* **TEXTO EXTRAÍDO**
--*--

Ele confirmará a aliança com muitos por uma
semana.
Em primeiro lugar
convém dar a tradução correta do verbo empregado nesta frase, porque várias
versões têm traduzido “ele firmará um
concerto”, induzindo em erro quanto ao seu significado. A tradução correta
do verbo GABAR não é firmar no
sentido de assinar ou de fazer ou cortar uma aliança, mas “confirmar” ou “fazer
prevalecer”[1]
um concerto. É a única vez na Bíblia que é dito que uma aliança prevalece.
Quem é o “ele” que
confirma a aliança?
Uma vista de olhos
à estrutura (ABCD ABCD) dos versículos 26 e 27 facilitará a compreensão:
A. Depois das sessenta e duas semanas será morto o Ungido
B. E já não estará
C. O povo de um príncipe que há de vir destruirá a cidade e o santuário
D. O seu fim será num dilúvio, até ao fim haverá guerra; desolações são
determinadas.
A. Ele fará firme aliança com muitos por uma semana
B. Na metade da semana fará cessar o sacrifício e a oferta
C. Sobre a asa das abominações virá o assolador,
D. Até que a destruição, que está determinada, se derrame sobre ele.

--*--

* **LISTA DE TAREFAS**
A: No texto sobre a aliança de uma semana, qual é a tradução correta do verbo GABAR?
B: Copie do texto sobre a aliança de uma semana tudo o que vai de "Uma vista de" até "derrame sobre ele.".
C: Retome o texto sobre a aliança de uma semana a partir do ponto em que ele termina.

Registros para localizar itens:
--*--

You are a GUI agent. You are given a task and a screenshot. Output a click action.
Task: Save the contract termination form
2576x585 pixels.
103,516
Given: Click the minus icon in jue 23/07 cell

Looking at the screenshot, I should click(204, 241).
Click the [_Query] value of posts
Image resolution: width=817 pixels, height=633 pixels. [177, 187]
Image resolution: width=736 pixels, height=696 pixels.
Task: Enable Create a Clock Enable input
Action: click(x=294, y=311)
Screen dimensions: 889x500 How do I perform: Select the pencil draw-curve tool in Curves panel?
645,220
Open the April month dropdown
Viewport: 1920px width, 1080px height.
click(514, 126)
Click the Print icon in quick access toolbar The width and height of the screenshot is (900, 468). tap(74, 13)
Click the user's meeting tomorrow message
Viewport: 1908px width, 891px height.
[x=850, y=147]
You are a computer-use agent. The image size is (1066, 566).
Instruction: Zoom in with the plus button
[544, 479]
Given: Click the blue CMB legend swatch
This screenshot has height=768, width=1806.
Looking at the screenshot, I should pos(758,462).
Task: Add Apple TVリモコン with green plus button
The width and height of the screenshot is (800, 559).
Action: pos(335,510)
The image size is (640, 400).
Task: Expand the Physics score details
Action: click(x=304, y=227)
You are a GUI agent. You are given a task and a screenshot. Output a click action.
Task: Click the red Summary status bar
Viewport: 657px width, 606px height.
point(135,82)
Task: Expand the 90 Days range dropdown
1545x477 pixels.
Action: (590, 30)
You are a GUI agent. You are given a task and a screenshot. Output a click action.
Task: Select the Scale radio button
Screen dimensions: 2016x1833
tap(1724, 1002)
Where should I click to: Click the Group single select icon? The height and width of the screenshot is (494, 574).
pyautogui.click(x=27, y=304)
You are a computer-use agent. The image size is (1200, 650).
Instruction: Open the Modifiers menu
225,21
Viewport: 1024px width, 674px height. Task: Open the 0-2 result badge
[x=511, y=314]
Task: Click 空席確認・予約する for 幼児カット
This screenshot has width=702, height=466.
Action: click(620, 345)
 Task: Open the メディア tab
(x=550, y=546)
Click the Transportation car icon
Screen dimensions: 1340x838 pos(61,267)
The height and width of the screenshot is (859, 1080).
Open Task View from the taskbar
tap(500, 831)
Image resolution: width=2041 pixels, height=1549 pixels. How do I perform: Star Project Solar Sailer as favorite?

--*--

* **AS RESPOSTAS**
A: "Confirmar" ou "fazer prevalecer" um concerto.

B:
Uma vista de olhos
à estrutura (ABCD ABCD) dos versículos 26 e 27 facilitará a compreensão:
A. Depois das sessenta e duas semanas será morto o Ungido
B. E já não estará
C. O povo de um príncipe que há de vir destruirá a cidade e o santuário
D. O seu fim será num dilúvio, até ao fim haverá guerra; desolações são
determinadas.
A. Ele fará firme aliança com muitos por uma semana
B. Na metade da semana fará cessar o sacrifício e a oferta
C. Sobre a asa das abominações virá o assolador,
D. Até que a destruição, que está determinada, se derrame sobre ele.

C:
As frases A e B dos
vs.26 e 27 dizem respeito ao Ungido. E dentro do contexto da profecia, tudo
indica que quem confirma a aliança só pode ser o Ungido, o Príncipe. Não
devemos esquecer que é o Messias a personagem proeminente e central desta
profecia! Ele é manifestado no princípio da 70ª semana e no meio da semana é
morto, fazendo cessar o sacrifício e a oferta. Tendo sido “cortado” (KARATH) ele “confirmou” a aliança. E
confirmando a aliança no meio da semana, fez cessar o sacrifício e a oferta de
manjares.
O “ele” do v.27
que confirma a aliança não pode ser o príncipe do povo que vem destruir a
cidade do versículo anterior, como afirmam certas interpretações. Na frase C do
v.26, a cláusula principal não é o príncipe, mas o povo, e então seria o povo a
confirmar a aliança. A frase A do v.27 vai buscar o seu sujeito à frase A do
v.26: o Ungido.
A aliança prevalece. É uma nota de esperança: a
aliança prevalece, apesar de a transgressão do povo conduzir novamente à
destruição de Jerusalém, e apesar da “eliminação” do Ungido que fica
aparentemente sem descendência.
Deus fez
sucessivas alianças com Israel, mas todas tinham em vista o cumprimento da sua
promessa a Abraão que ele seria pai de muitas nações e que na sua semente
seriam abençoadas todas as nações da terra. Isto é a promessa de ser herdeiro
do mundo, como diz Paulo em Romanos 4:13.
Quem são os
“muitos” com quem ele veio confirmar a aliança?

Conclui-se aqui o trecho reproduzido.